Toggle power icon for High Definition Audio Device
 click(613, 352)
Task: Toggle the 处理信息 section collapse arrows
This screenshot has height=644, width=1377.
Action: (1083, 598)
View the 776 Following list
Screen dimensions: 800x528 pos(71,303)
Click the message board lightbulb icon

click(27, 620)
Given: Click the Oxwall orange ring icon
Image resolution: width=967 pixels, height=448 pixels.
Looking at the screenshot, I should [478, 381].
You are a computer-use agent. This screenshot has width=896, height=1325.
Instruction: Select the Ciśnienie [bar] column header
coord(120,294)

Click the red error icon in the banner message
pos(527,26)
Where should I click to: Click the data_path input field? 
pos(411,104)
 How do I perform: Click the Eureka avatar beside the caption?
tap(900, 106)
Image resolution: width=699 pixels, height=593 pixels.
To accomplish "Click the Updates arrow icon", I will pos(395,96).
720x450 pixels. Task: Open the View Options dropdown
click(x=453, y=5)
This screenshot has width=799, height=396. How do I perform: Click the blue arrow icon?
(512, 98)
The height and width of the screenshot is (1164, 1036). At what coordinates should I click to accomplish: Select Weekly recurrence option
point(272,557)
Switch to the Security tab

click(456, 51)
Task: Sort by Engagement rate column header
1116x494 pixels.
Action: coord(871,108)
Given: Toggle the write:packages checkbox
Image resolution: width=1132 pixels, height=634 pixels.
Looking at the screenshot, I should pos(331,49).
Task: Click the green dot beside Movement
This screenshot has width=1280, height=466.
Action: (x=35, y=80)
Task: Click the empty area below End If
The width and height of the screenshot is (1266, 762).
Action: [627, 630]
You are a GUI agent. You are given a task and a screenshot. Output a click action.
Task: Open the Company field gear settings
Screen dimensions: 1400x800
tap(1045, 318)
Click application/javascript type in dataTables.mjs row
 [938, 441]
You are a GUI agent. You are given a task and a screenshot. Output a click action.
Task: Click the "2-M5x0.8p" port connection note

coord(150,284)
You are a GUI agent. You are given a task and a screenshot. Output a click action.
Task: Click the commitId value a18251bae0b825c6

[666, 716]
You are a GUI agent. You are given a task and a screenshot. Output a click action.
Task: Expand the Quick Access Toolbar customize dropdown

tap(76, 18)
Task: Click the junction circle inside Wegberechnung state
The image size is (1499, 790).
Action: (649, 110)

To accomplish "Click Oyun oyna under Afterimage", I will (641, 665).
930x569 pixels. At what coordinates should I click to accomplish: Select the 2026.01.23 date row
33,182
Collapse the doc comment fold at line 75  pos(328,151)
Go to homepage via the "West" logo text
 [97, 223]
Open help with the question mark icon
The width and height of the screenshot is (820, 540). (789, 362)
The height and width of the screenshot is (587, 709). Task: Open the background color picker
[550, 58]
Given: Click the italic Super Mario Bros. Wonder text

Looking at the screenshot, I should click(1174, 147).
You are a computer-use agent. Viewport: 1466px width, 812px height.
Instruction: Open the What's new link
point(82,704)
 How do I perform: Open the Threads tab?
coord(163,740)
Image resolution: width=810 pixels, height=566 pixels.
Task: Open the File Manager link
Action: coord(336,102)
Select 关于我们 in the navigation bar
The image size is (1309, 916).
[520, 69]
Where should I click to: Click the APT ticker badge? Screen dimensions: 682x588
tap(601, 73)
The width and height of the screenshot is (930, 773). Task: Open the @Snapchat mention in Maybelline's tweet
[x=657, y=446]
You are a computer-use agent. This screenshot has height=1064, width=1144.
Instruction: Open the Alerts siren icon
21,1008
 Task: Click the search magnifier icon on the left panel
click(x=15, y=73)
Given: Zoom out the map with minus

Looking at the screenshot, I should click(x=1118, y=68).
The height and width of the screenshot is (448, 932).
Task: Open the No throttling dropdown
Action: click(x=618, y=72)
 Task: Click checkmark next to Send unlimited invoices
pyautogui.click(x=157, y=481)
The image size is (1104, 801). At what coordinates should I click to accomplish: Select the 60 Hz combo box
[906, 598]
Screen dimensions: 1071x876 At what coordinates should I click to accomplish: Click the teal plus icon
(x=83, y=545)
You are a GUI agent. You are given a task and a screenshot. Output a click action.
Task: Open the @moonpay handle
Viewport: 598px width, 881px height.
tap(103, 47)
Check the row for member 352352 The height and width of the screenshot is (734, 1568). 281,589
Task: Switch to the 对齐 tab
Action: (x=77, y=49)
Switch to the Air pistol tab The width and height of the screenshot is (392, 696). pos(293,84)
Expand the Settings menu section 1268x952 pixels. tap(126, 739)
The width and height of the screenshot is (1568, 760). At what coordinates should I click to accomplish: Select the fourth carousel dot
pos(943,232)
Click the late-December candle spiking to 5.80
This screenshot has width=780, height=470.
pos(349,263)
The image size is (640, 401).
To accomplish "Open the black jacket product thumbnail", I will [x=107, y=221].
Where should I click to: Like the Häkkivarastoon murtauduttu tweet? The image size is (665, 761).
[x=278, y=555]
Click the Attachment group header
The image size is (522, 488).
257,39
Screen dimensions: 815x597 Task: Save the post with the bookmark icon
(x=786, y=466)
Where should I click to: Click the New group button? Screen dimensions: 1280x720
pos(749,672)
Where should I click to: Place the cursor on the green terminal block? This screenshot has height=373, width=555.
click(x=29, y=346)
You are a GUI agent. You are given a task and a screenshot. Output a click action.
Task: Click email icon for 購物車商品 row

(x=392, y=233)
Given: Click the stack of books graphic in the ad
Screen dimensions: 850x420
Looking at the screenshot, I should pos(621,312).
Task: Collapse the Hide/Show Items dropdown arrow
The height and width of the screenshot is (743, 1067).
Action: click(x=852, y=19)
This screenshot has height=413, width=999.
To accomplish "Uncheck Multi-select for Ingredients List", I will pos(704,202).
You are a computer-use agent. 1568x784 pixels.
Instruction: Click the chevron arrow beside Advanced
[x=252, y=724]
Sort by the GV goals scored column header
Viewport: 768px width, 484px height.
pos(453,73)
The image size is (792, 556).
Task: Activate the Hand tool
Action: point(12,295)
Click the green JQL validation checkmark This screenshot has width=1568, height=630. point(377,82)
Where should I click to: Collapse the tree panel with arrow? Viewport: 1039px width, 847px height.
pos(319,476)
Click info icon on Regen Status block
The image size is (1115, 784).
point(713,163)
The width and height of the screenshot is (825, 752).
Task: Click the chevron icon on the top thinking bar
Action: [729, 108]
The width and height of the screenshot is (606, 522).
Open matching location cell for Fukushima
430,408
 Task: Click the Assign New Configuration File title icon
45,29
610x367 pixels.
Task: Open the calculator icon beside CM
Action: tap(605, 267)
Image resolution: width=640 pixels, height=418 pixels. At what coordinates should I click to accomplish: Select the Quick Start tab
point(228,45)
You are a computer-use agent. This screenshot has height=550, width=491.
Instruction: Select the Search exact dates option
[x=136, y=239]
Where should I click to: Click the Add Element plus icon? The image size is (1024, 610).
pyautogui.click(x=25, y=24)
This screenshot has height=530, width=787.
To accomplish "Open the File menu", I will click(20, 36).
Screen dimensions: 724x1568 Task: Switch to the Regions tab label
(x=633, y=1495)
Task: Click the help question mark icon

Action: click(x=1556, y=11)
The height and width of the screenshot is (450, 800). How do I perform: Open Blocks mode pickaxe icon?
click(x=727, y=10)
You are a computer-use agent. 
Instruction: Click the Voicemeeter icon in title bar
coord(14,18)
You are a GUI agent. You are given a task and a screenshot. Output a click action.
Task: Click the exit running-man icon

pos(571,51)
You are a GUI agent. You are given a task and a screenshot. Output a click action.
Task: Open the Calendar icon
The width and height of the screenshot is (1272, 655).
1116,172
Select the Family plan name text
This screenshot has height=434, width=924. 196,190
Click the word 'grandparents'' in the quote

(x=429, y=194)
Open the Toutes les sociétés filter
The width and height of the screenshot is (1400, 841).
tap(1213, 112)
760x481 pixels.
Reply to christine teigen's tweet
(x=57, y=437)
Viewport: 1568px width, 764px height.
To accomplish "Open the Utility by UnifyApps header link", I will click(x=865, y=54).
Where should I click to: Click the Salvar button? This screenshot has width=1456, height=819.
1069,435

■ ■ ■ ■

> _TASK TO CARRY OUT_: Lines with the string "Sort": pick each one out of the material and return it.

> _ANSWER FOR THE TASK_:
Task: Sort by Engagement rate column header
Sort by the GV goals scored column header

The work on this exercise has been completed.